To investigate the application value of metagenomic next-generation sequencing (mNGS) in children with hematological diseases presenting with Febrile Neutropenia (FN).

We retrospectively analyzed the clinical data of 49 hematological children with FN, and compared the results of mNGS with those of traditional pathogen detection (TPD) and the prognoses of mNGS positive group and negative group.

A total of 77 pathogenic strains were identified, of which 70 strains were detected by mNGS, 19 strains by TPD, and Aspergillus and G- bacterias were the predominant strains in FN children who developed bloodstream infections. 42 cases were in the mNGS-positive group, of which 17 were simple infections, 25 were mixed infections, and 7 were in the negative group; the TPD-positive group contained 19 cases, all of which were simple infections. The detection rate of total and mixed pathogens was higher than that of TPD, and the difference was statistically significant (P<0.05).
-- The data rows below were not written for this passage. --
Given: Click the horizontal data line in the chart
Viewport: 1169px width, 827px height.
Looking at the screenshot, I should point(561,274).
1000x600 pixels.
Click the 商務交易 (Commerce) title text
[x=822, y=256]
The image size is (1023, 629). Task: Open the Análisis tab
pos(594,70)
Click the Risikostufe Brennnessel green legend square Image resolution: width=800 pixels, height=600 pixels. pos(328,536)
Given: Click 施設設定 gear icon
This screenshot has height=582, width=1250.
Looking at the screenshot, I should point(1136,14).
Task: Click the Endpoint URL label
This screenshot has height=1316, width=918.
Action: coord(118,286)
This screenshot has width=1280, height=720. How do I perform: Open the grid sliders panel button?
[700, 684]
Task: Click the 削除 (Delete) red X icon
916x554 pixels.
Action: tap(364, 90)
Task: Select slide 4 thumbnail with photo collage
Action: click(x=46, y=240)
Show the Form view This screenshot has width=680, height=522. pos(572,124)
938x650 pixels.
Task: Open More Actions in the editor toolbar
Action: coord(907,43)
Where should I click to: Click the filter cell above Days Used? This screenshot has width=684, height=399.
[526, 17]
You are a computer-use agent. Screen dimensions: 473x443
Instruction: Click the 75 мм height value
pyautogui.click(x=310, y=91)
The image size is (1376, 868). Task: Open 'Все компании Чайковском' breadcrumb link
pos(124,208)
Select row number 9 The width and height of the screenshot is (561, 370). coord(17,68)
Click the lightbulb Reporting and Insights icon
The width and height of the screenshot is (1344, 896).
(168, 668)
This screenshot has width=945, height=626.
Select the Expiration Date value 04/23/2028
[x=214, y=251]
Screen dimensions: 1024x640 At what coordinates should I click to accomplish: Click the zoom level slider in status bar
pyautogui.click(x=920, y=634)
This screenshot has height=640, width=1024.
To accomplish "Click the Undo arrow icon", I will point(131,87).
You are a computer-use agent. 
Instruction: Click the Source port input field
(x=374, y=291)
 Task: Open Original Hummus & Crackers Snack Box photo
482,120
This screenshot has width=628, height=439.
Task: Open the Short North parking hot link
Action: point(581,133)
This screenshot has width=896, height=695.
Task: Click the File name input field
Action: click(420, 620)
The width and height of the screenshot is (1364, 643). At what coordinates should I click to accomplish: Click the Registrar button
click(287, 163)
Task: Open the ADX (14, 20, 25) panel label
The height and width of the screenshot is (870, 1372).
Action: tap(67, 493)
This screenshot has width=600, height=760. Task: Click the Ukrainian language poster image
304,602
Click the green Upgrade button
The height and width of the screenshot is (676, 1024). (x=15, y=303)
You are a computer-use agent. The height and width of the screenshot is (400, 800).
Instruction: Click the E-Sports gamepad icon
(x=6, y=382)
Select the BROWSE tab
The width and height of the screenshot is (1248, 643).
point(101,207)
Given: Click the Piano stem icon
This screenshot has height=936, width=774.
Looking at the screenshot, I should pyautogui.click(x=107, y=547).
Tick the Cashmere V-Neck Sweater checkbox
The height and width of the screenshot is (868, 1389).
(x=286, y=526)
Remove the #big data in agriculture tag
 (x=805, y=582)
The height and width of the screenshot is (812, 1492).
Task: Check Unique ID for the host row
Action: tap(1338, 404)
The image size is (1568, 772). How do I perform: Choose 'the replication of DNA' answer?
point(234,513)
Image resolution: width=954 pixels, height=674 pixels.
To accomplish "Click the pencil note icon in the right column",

The mNGS positive group was detected earlier than the negative group, and with lower mortality and drug-related adverse events (DRAE), and the difference was statistically significant (P<0.05).

For FN children with hematological diseases, early mNGS can effectively improve the efficacy of pathogen detection, and precise treatment after clarifying the pathogens can reduce mortality and avoid antibiotic abuse.